Apply what you read:
A. In the article on the FCA and crowdfunding, which two crowdfunding sectors does the FCA say it is increasingly concerned about?
B. Extend the article on the FCA and crowdfunding with a few paragraphs that follow on from its final sentence.

Passage provided:
----

A banker’s banker rolling back the revolution?
8 min read
14 December 2016
Could “slowing down” the crowdfunding and fintech financial revolution be a bigger risk than new FCA chief Andrew Bailey actually realises?
The FCA has said that it is concerned about the pace of innovation – quite a departure from the stance of Project Innovate (as noted here), saying: “While the FCA has placed great weight on promoting innovation in financial services in general, we are growing increasingly concerned about the speed of change in the investment-based and loan-based sectors [of crowdfunding].”
As both Bank of England governor Mark Carney and chief economist Andy Haldane have both pointed out, yet again, in the last week or so systematic financial exclusion and inequality “is right up there among the most important issues that we face today”. These are the most pressing divisive and toxic problems for us all – the fact that more than half of the country is being “left behind” by those “who have”, and have access to power, serving their own interest and enrichment, and devil-take-the-hindmost.

----

Input data:
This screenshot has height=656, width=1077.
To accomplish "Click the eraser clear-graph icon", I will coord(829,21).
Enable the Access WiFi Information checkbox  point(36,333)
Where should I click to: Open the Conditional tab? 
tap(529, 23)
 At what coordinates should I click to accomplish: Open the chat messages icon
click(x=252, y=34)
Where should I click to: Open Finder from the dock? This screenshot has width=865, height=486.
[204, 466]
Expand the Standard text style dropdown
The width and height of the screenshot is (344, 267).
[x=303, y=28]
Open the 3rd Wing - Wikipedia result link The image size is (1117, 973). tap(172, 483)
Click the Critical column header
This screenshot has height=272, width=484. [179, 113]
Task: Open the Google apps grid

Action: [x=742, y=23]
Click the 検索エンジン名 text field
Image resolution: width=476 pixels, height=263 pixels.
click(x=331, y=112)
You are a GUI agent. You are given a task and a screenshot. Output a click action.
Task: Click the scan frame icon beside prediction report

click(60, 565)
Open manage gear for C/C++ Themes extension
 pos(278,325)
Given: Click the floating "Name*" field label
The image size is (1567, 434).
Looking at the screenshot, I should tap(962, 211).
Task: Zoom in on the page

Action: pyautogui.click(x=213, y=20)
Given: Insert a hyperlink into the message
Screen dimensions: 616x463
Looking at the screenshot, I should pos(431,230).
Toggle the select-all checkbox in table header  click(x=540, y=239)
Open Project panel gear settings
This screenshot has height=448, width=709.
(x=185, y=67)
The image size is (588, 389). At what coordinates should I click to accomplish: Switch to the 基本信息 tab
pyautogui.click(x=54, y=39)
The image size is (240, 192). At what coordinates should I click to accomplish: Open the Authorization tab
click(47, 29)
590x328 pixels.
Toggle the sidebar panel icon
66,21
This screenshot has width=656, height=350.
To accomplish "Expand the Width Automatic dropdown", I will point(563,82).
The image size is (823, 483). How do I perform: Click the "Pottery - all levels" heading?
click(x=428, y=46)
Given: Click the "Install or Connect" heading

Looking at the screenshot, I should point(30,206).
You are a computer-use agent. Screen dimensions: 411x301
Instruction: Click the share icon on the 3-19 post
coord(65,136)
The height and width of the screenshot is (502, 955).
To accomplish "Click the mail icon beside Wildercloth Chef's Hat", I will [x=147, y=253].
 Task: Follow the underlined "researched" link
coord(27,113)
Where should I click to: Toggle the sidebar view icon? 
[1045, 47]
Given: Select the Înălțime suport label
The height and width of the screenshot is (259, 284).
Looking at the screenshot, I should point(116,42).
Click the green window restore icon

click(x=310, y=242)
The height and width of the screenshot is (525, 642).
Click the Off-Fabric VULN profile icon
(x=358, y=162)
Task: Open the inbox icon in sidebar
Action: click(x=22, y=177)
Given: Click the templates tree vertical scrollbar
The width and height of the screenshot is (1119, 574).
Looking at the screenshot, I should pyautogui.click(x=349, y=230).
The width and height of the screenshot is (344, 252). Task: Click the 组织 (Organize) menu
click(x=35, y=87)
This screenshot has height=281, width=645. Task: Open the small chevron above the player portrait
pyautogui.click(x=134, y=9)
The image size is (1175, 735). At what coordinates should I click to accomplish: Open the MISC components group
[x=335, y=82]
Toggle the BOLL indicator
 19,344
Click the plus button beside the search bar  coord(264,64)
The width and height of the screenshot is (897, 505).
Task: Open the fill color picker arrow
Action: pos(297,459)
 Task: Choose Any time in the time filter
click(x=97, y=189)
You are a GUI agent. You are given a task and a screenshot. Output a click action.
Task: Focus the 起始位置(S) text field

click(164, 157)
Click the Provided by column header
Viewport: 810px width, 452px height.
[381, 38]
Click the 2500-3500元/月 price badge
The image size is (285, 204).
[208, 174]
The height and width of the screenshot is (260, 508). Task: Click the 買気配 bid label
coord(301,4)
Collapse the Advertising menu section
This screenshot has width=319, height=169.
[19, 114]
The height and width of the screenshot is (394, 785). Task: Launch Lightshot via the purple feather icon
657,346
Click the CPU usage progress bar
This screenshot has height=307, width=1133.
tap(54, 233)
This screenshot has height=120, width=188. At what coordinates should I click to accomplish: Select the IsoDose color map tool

----

Answers:
A. The investment-based and loan-based sectors.

B.
Carney warned not so much (as the BBC reported) about the “disillusioned poor”, as the de-stabilising effect, and inevitable results if this is allowed to continue. He said: “Turning our backs on open markets would be a tragedy, but it is a possibility. It can only be averted by confronting the underlying reasons for this risk upfront.”
From this perspective, seeking to slow down financial innovation, and neutering the one source with real potential for change, seems a kind of madness – or at least a huge and unnecessary risk.
Fintech, including and especially crowdfunding, but in all its forms, has been our best hope of wresting enough of the power away from the incumbent banks and corporates to be able to start to rebalance
It’s about opening the doors to everyone and starting to make some changes to the machine which systematically funnels wealth down a one-way street, inside the M25. This systematically increases inequality and poverty elsewhere.
At the start of 2016, Sheriff of Dodge (“shoot first, ask questions later”) Martin Wheatley was replaced as head of the FCA by banker’s banker Andrew Bailey – who’s name used to appear on all our banknotes.
Apart from a little sabre rattling here and there, no doubt to test the waters, he’s been remarkably quiet – letting some of his circle, notably Adair Turner, do the talking for him. Sofly softly catchee monkey?
So it now seems that the fox in charge of the hen-house, and our future, and has been cunningly awaiting his moment. Just before the Christmas break provides a choice of “good days to bury bad news” of course.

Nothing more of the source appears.